転籍・閑散期減少があっても離職票と失業保険はどうなる?勤務日数と条件の関係を整理

社会保険

A社からB社への転籍後、閑散期で出勤日数が基準に届かず退職時に離職票が発行されないケースについて、社会保険・雇用保険の専門的視点で整理した解説記事です。

転籍後もA社の勤続年数は通算できるのか?

転籍は出向ではなく新たな雇用契約なので、A社とB社の勤続年数は別になります。ただし、雇用保険の被保険者期間は、離職日までに遡って2年間以内であればA社やB社の期間が通算されます。

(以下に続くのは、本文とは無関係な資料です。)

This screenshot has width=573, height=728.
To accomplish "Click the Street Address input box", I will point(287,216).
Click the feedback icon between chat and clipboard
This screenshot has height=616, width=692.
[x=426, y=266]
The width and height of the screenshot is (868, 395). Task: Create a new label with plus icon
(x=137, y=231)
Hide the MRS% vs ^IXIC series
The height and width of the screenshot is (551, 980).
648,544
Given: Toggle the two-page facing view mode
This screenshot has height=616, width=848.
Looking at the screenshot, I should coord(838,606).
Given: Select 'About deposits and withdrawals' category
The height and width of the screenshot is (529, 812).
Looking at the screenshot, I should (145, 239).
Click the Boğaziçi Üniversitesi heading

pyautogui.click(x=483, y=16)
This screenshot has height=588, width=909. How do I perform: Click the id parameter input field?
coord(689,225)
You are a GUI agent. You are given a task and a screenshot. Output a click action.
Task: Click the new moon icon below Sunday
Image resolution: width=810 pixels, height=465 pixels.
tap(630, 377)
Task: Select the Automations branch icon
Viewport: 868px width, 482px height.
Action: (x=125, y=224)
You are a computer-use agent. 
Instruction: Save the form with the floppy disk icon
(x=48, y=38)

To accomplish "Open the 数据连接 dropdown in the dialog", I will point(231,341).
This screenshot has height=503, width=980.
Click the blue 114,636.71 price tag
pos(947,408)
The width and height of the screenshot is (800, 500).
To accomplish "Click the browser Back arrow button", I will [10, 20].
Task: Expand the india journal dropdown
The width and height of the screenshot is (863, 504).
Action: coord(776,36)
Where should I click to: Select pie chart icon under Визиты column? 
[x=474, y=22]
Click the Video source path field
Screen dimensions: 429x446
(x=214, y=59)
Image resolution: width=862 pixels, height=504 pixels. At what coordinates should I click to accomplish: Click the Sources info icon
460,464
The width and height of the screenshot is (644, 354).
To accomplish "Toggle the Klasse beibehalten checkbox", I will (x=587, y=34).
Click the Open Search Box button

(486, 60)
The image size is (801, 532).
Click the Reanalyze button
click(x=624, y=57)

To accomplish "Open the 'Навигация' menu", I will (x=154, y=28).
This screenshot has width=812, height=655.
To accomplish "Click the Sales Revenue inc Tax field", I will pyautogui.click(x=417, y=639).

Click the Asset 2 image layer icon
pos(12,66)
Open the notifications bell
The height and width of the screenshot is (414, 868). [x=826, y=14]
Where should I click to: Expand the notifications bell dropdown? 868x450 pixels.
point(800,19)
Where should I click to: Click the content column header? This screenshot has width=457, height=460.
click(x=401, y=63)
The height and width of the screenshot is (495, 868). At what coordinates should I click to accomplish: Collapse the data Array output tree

つまり、A社で5年以上加入していた実績があれば、B社で1年未満でも被保険者期間の要件を満たす可能性があります[参照]。

失業保険の被保険者期間の条件とは?

失業手当を受けるには、離職日の以前2年間に「賃金支払の基礎となった日数が11日以上ある月」が12か月以上あることが必要です(特定理由離職者は6か月以上)[参照]。

この「11日以上勤務した月」の判断は日数だけでなく、改正後は「月80時間以上勤務」がある場合もその月を1か月としてカウントされます[参照]。

閑散期に10日未満の月があるとどう影響する?

閑散期で4月・5月それぞれ10日未満の勤務となると、もしその月の労働時間も80時間未満であれば、被保険期間としてカウントされません。

たとえA社で長く勤務していても、その期間に「11日以上勤務した月」が合計12か月以上に満たなければ、失業給付の対象外となります。

会社都合転籍や閑散期は裁量対象になるのか?

たとえ閑散期による出勤日数の減少や会社都合の転籍があったとしても、それ自体は出勤日数の要件を満たす扱いにはなりません。法律上は、実際の出勤日数と時間で判断されます。

勤務日数や時間が基準に満たない月は、被保険者期間としてカウントされないため、離職票の作成要件を満たせない可能性があります。

見直すべき対応と相談のポイント

離職票が発行されない旨を会社から告げられた場合、まず確認すべきは「過去2年間で11日以上勤務した月」が12か月以上あるかどうかです。

  • 出勤記録やタイムカードを確認し、日数や時間を整理する
  • 80時間超の月があるかどうか照合する
  • 会社に対して「被保険者期間の通算」を主張し、離職票作成の再検討を要請する

まとめ

転籍や閑散期で出勤日数が少なかった場合でも、A社での雇用保険加入実績があれば、被保険者期間の通算対象になります。ただし、重要なのは「11日以上勤務した月」が通算12か月以上あるかどうかであり、状況によっては失業給付の対象とならない可能性があります。

まずは自身の勤務実績を整理し、必要に応じてハローワークや社会保険労務士にも相談しつつ、離職票や給付対象について確認することをおすすめします。